TEXT BLOCK:
++++++
But here’s really why this argument is weak: the real purpose of marriage, no matter what its culturally accepted parameters, has been stability. Marriage is the affirmation and cementing of a bond. It’s a concept that so-called “pro-family” groups really ought to be behind: the notion that two people have formed the ultimate human bond of love and companionship so strongly that they want to commit themselves to each other for eternity. It brings two people and their entire extended families into one communal group. Taking this step is a step in maturity, adulthood, and stability.

That doesn’t make marriage weaker, it makes it stronger. And it makes our society stronger when we allow two people willing and ready to take this step to take it.

“Same sex couples already have exactly the same rights regarding marriage that everyone else does; there’s no inequality.”

This is the one argument that really sticks in my craw, because it’s an intellectually dishonest statement adhering to rigid legal semantics, and that’s only if you don’t believe that being gay or transgendered is a choice. If you do believe it’s a choice, then you’re being willfully ignorant of all evidence to the contrary (scientific data, the fact that homosexuality occurs in non-human species, that no person would choose to be ostracized so much from society, that straight people can’t conceive of choosing to be gay, etc.).

But if you don’t believe it’s a choice, then you’re being dishonest. Those who use this argument say that same-sex couples have exactly the same right to marry that we heterosexual couples do...as long as that person is the opposite sex. What’s the problem?

The problem is that a straight person can no more conceive of falling in love or having sex with a person of the same sex than a gay person can conceive of falling in love or having sex with someone who is the opposite sex. We don’t choose who we fall in love with. But if you’re heterosexual, the law says you get to marry the person you love.
++++++
INFORMATION:
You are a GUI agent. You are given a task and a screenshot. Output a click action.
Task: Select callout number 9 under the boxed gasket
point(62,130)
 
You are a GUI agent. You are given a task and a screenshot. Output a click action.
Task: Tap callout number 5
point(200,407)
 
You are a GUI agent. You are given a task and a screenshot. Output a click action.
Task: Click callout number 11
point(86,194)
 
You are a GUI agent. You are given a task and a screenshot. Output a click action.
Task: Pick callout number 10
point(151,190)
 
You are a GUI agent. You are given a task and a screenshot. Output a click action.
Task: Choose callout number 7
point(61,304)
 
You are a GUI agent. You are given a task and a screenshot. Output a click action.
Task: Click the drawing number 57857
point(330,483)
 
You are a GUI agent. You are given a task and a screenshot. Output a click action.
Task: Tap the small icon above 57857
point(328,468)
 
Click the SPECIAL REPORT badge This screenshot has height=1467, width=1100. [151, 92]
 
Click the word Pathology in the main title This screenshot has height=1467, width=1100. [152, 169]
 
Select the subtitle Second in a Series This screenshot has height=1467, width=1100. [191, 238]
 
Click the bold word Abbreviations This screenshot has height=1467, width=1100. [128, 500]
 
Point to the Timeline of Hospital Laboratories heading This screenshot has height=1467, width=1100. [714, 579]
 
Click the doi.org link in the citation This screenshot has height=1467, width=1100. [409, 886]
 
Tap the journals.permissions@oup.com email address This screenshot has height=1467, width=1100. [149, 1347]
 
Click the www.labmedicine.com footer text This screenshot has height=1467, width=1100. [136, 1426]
++++++
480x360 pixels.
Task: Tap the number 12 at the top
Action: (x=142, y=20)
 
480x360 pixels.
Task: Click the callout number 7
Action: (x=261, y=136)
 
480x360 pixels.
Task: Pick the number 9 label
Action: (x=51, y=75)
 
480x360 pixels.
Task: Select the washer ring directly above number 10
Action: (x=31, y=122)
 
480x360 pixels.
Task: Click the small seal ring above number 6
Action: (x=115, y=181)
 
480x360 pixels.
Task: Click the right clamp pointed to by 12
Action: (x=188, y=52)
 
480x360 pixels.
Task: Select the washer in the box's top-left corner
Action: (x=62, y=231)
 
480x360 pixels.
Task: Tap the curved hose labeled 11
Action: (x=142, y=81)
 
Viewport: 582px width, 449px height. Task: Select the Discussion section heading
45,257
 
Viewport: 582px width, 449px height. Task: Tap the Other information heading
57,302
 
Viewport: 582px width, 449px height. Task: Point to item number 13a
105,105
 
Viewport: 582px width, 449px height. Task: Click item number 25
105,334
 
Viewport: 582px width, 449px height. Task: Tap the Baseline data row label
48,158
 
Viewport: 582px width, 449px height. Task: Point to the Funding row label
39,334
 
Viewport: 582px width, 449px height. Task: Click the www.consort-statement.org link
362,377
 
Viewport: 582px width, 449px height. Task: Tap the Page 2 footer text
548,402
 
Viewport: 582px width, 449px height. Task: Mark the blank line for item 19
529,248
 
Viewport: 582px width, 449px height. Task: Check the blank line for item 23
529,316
++++++
EXERCISE INSTRUCTIONS: Extend the passage on same-sex marriage arguments, picking up right after its final sentence.

RESULT OF THIS EXERCISE:
It’s the closest argument there is in this debate to being mean-spirited and bigoted, because it denies the humanity of those being legislated against. One of the greatest things we value in this society is the bond of love we can form with another person, one that’s so strong that we’re willing to state in front of everyone we know that we’ll spend the rest of our lives with this person, even if that might ostracize us from family and friends who don't approve (something that I'm sure some straight couples can empathize with). And we all know, including the people using this argument, that marriage in our society is largely the celebration of that bond, even if some people marry for purely practical reasons. Telling someone who wants to marry the person they deeply love, who happens to be the same gender (because, again, they didn’t have a choice about who they fell in love with), to “just marry someone of the opposite sex,” is to tell them that you don’t care about them or empathize with them as a human.

“Washington already has a domestic partnership law.”

I propose the same argument here as I do above: it’s skirting the issue. There’s absolutely no reason to accept a side-by-side law that confers virtually everything that marriage does but without the legal document to say so if you’re not willing to allow that final legal document.

If it’s the same thing that you say it is, then why not just allow the marriage? If you can come up with another reason not to, then this argument is obviously not the one you’re actually resting your position on.

Let’s pass R-74.

As I said at the start, I have no horse in this race. I’m a straight woman, married to the man I love and chose to raise a family with. My life will not be negatively affected one bit if R-74, the same-sex marriage bill, doesn’t pass in Washington.

But it will be positively affected if it does pass, because I know that the wonderful qualities of marriage -- the joy, the love, the foundation and stability, and the trials and tests that come with all of that -- will be able to be enjoyed by everyone. We would be a society in which every member can fully take part in a defining ritual of humanity that adds strength, love and stability not just to the couple getting married, but to everyone around them. And who could possibly be against bringing more love and stability into this world?